While each are from different backgrounds, the members of HERMANAS, Kenosha Unified’s empowerment group for Hispanic girls, said they view their successes and challenges both through the lens of their Hispanic roots and in American culture.
On Friday, they shared poems celebrating both at the first Bilingual Poetry Expression presentation and potluck dinner. HERMANAS stands for Hispanic Educational Resource Mentoring and Navigating Academic Success.
Amanda Arroyo, a sophomore at Harborside Academy, said she loves her loud Puerto Rican family, who have taught her to learn from mistakes, and she enjoys being at her school.
“I go to a school where everyone is positive,” she said before about 20 parents and others who attended the event. “No matter what happens, I’m from a family who says, ‘Don’t complain because you have it so good.’”
Estrella Vincencio, who graduated last week from Indian Trail Academy, came from a place “where there were gangs everywhere,” before moving to a safer city with her family in her new-found home of Kenosha.
Moving to the United States, she saw falling snow for the first time and “so many cars.”
She said she found she belongs in both worlds in a “mixture of everything I have left.”
“This is where I am from,” she said.
Jesus Santos said she is from a family who “likes to do a lot of things together.”
“I am from where they use horses instead of cars,” she said. “From where there is no gangs or shootings.”
MarKisha Henderson Diaz, who considers herself a “small-town girl,” has traveled to many places, from celebrating luaus to life in the Bronx.
“I am from a family where every day is an adventure,” she said.
Her sister Meralisse Maceira, a seventh-grader at McKinley Middle School, was proud of her family’s service in the military and being able to hang tough in male-dominated sports.
“I’m from boys who pick me (for their teams) so they don’t get their butt kicked,” she said. “That’s where I’m from.”
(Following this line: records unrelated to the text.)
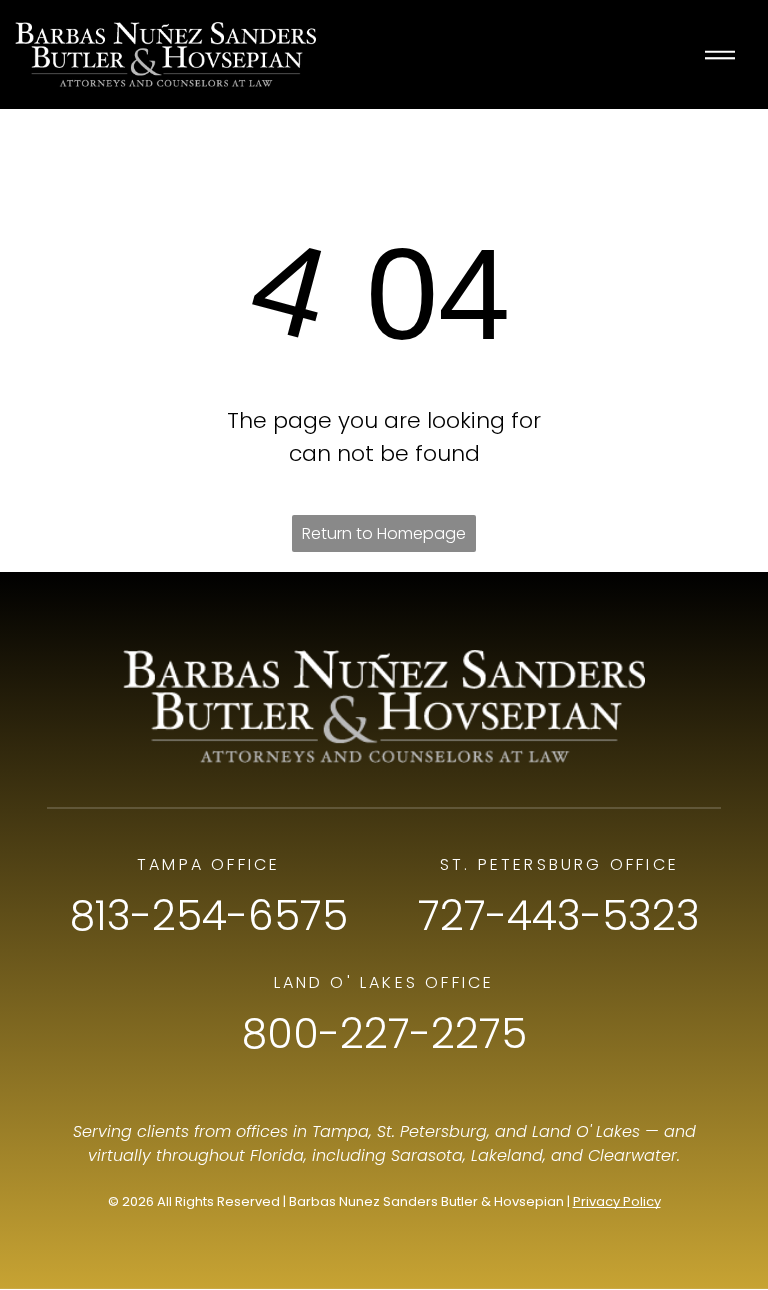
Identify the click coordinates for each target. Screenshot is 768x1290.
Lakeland (507, 1155)
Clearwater (632, 1155)
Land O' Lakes (586, 1131)
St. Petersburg (432, 1131)
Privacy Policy (617, 1201)
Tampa (340, 1131)
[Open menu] (720, 55)
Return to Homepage (384, 533)
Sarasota (427, 1155)
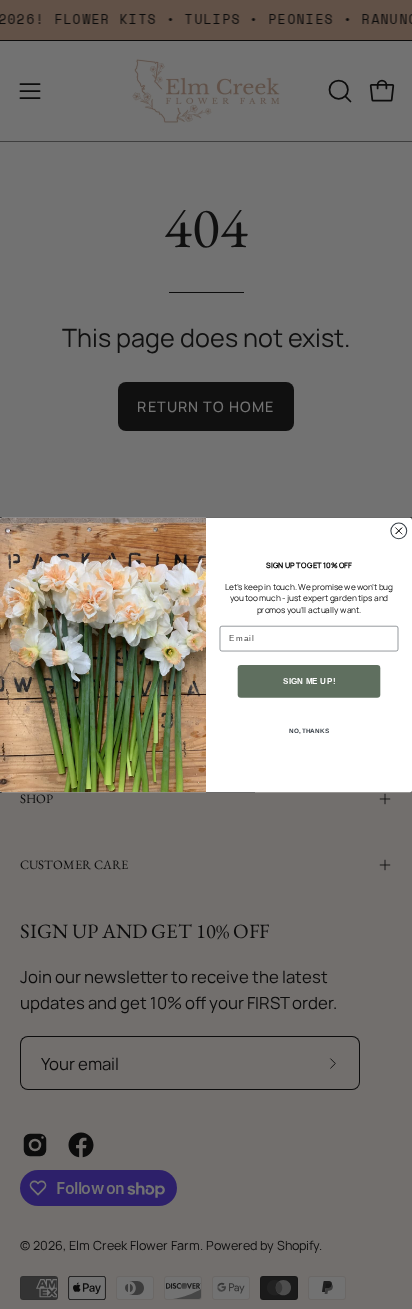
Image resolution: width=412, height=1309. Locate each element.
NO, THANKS (309, 730)
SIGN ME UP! (309, 680)
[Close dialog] (399, 530)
Consuelo Bridgeman, the group’s adviser, said she was proud of the girls, some of whom could barely whisper their names to her before joining the group.
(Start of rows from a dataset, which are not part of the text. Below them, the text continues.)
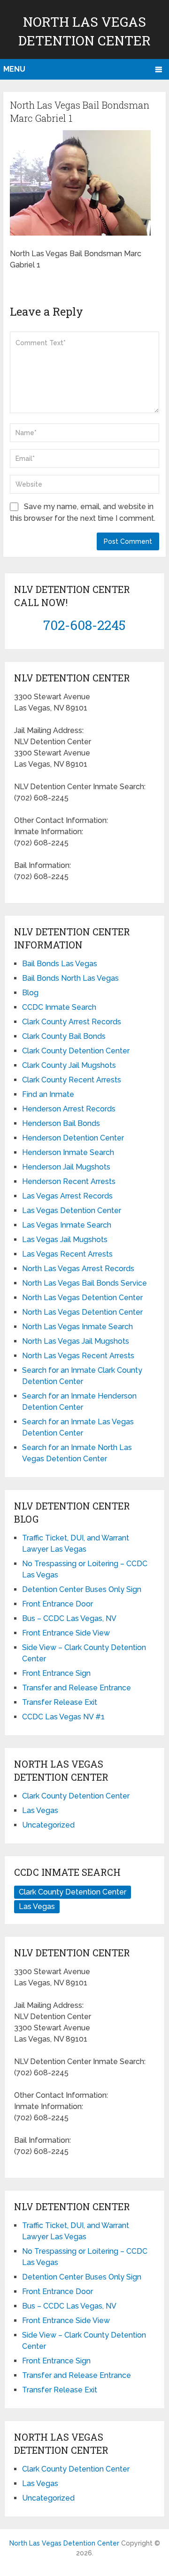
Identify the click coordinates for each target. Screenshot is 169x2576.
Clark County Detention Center (76, 1050)
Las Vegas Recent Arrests (67, 1254)
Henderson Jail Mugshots (66, 1166)
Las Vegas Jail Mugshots (65, 1239)
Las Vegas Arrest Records (67, 1196)
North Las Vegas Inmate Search (77, 1326)
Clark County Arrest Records (71, 1021)
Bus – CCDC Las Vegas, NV (69, 1618)
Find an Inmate (48, 1094)
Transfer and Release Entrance (76, 1687)
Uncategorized (48, 1825)
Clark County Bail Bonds (64, 1036)
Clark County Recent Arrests (71, 1079)
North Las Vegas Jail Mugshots (75, 1341)
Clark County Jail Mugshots (69, 1065)
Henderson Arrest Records (68, 1108)
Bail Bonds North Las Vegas (70, 978)
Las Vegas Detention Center (71, 1210)
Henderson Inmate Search (68, 1152)
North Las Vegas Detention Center (82, 1297)
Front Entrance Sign (56, 1673)
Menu (14, 69)
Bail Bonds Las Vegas (59, 963)
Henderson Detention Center (73, 1137)
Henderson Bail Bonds (61, 1123)
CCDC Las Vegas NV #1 (63, 1716)
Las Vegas (40, 1810)
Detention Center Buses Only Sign (81, 1589)
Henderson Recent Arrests (68, 1181)
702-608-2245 (84, 625)
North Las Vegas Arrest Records (78, 1268)
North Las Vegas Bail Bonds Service (84, 1283)
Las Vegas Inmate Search (66, 1225)
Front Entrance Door (57, 1603)
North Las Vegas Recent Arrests (78, 1355)
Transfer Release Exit (59, 1702)
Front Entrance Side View (66, 1633)
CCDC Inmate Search (59, 1007)
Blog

Beatrice Arroyo, a parent volunteer, said the confidence they have built will enable them to succeed in becoming anything they want, from doctors and lawyers to judges.
Next month some of the girls will be attending the League of United Latin American Citizens’ youth leadership camp in Puerto Rico, for which they raised funds by selling hundreds of tamales. The girls are also members of the league’s youth council.
“These ladies will make it, and we won’t stop until they do,” she said.